### The task
Reproduce the records below with "screenshot" changed to "screen capture" everywhere it occurs and nothing else altered. Omit the pictures from your answer.

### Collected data
>>>>
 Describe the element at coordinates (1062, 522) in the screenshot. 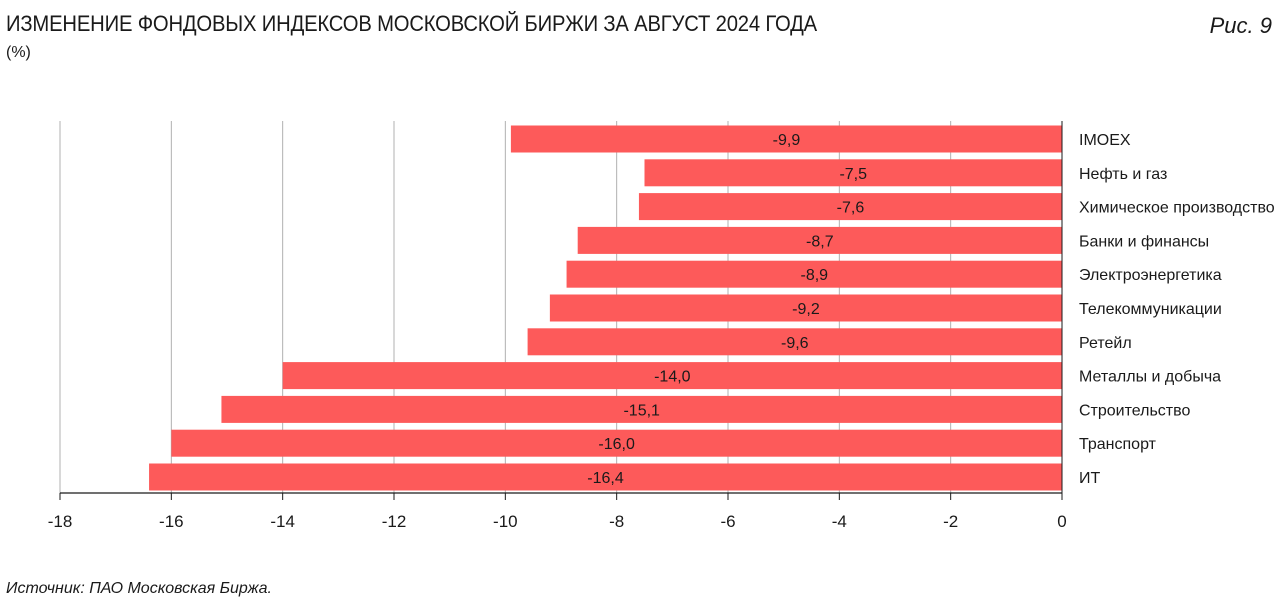

I see `x-tick-label: 0` at that location.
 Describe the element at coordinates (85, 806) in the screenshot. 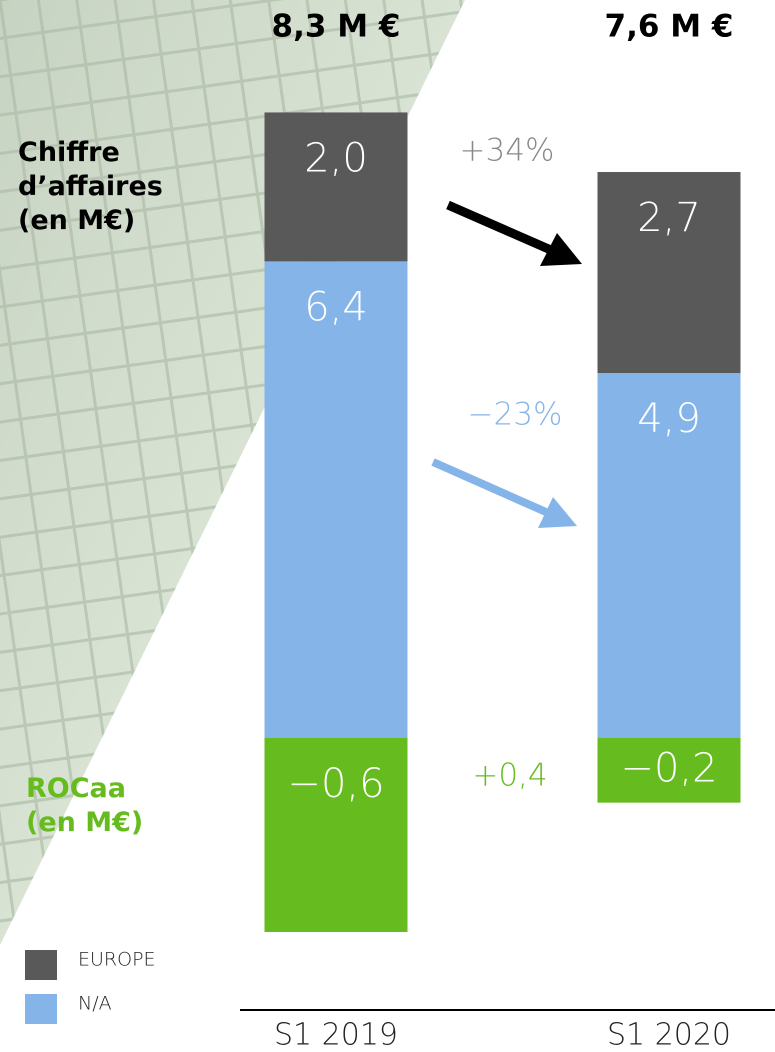

I see `rocaa-label: ROCaa (en M€)` at that location.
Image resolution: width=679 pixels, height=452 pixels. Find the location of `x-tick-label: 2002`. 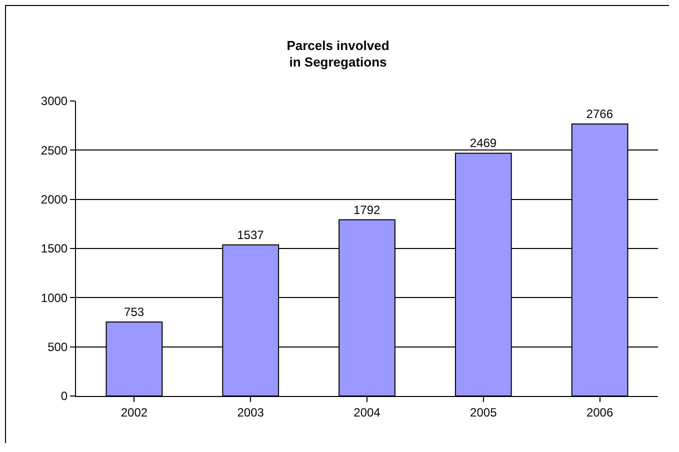

x-tick-label: 2002 is located at coordinates (134, 412).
<<<<
### Solution for this problem
 Describe the element at coordinates (1062, 522) in the screen capture. 

I see `x-tick-label: 0` at that location.
 Describe the element at coordinates (85, 806) in the screen capture. 

I see `rocaa-label: ROCaa (en M€)` at that location.
Image resolution: width=679 pixels, height=452 pixels. Find the location of `x-tick-label: 2002`. 

x-tick-label: 2002 is located at coordinates (134, 412).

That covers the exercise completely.